ARQUIVO NORDESTE

Entrevista Exclusiva: João Paulo diz o que fazer para reaquecer a SUDENE

Por Walter Santos

João Paulo Costa assumiu a superintendência da Sudene no dia 21 de julho. Encontrou um órgão em crise e esvaziado. A crise vai desde auma briga para reaver o prédio onde funciona, embargado pela Justiça, até o esvaziamento político, após o sucesso do Fórum dos Governadores, que têm ido diretamente ao Governo Federal resolver suas demandas. João Paulo afirma que nada funciona sem diálogo. “Vou estimular os canais de conversação, debates e todos os fóruns possíveis de interlocução com os governadores dos Estados”. Nesta entrevista, o ex-prefeito de Recife defende a permanência do governo de Dilma Rousseff (PT) e lembra que o Brasil foi um dos últimos países a sofrer os efeitos da crise. Para o superintendente, isso é mérito do Governo Federal. Na entrevista concedida a NORDESTE, João Paulo dá detalhes de como pretende resgatar a força e o prestígio do órgão que busca o desenvolvimento dos nove estados do Nordeste, mais as áreas ligadas ao semiárido de Minas Gerais e Espírito Santo.

Revista NORDESTE: O senhor chega à SUDENE numa fase excepcional, com crises política e econômica. Vai ser possível cumprir que papel?
João Paulo: A crise econômica é mundial. Países com economia sólida estão enfrentando problemas de desemprego e queda de outros indicadores, casos da França, Espanha, Itália, entre outros. A Grécia tornou-se um exemplo trágico, com uma dívida impagável e o desemprego na faixa dos 25%. Hoje, na Zona do Euro, apenas a Alemanha parece imune ao furacão econômico iniciado em 2008. Até a poderosa China passa por um processo de desaceleração, com frequentes baques nas bolsas de Xangai e Shenzhen. O patamar de crescimento do País deve ser o menor das duas últimas décadas.

**Material fornecido:**
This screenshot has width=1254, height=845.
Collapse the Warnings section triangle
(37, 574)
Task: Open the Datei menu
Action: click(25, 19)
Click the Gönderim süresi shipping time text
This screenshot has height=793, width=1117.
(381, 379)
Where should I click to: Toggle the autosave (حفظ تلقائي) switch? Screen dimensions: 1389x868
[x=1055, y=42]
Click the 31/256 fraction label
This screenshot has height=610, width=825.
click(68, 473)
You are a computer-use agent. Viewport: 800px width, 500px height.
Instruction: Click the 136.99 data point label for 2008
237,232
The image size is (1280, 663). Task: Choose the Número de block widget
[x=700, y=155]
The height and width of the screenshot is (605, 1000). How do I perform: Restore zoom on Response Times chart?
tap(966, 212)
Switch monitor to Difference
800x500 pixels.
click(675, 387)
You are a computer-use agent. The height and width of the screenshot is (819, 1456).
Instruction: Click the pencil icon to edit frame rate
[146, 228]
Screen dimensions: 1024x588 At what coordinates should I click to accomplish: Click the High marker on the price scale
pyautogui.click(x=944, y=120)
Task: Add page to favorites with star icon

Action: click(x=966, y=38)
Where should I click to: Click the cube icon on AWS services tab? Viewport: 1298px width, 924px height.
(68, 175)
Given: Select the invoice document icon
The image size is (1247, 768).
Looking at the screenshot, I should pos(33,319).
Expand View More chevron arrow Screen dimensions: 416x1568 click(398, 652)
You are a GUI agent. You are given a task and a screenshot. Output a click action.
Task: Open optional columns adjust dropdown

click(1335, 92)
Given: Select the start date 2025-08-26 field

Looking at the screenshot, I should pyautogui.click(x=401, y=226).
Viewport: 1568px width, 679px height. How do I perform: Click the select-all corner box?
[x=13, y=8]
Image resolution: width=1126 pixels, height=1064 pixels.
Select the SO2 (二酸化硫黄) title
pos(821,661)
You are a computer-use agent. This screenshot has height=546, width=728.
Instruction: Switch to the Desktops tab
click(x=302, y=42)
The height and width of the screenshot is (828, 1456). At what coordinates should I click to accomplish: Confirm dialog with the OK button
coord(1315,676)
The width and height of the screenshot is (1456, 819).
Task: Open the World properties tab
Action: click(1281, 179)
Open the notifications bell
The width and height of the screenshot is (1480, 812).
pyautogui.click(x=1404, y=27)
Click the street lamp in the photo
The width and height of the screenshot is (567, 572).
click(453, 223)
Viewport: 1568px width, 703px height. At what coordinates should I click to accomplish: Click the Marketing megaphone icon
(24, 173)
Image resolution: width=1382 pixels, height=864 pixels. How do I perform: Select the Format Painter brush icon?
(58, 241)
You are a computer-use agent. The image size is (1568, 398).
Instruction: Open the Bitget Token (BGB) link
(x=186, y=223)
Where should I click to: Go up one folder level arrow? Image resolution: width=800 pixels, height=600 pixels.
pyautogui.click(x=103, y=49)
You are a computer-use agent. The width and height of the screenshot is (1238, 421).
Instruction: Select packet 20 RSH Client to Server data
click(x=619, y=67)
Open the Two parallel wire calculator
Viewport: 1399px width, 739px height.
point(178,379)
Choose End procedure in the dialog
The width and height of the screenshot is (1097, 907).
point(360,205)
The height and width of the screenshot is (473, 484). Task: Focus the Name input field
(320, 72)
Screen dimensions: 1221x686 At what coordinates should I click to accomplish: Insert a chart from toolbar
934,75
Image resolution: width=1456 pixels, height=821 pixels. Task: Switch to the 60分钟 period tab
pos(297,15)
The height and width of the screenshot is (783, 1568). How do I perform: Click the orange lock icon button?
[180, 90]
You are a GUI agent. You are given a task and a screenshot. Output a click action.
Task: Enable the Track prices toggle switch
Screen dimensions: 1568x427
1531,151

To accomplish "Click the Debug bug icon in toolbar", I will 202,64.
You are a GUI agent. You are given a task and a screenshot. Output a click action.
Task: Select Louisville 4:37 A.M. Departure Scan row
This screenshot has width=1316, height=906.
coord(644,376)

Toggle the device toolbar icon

**Tarefas:**
1) Segundo a entrevista sobre a Sudene, em que dia João Paulo Costa assumiu a superintendência do órgão?
2) Coloque em uma tabela Markdown, com as colunas Número e Linha, as linhas dos registros que vão da linha que contém "Screen dimensions: 1221x686" até o final dos registros, incluindo as duas pontas. Omita as linhas em branco.

**Respostas do exercício:**
1) No dia 21 de julho.

2)
| Número | Linha |
|---|---|
| 1 | Screen dimensions: 1221x686 At what coordinates should I click to accomplish: Insert a chart from toolbar |
| 2 | 934,75 |
| 3 | Image resolution: width=1456 pixels, height=821 pixels. Task: Switch to the 60分钟 period tab |
| 4 | pos(297,15) |
| 5 | The height and width of the screenshot is (783, 1568). How do I perform: Click the orange lock icon button? |
| 6 | [180, 90] |
| 7 | You are a GUI agent. You are given a task and a screenshot. Output a click action. |
| 8 | Task: Enable the Track prices toggle switch |
| 9 | Screen dimensions: 1568x427 |
| 10 | 1531,151 |
| 11 | To accomplish "Click the Debug bug icon in toolbar", I will 202,64. |
| 12 | You are a GUI agent. You are given a task and a screenshot. Output a click action. |
| 13 | Task: Select Louisville 4:37 A.M. Departure Scan row |
| 14 | This screenshot has width=1316, height=906. |
| 15 | coord(644,376) |
| 16 | Toggle the device toolbar icon |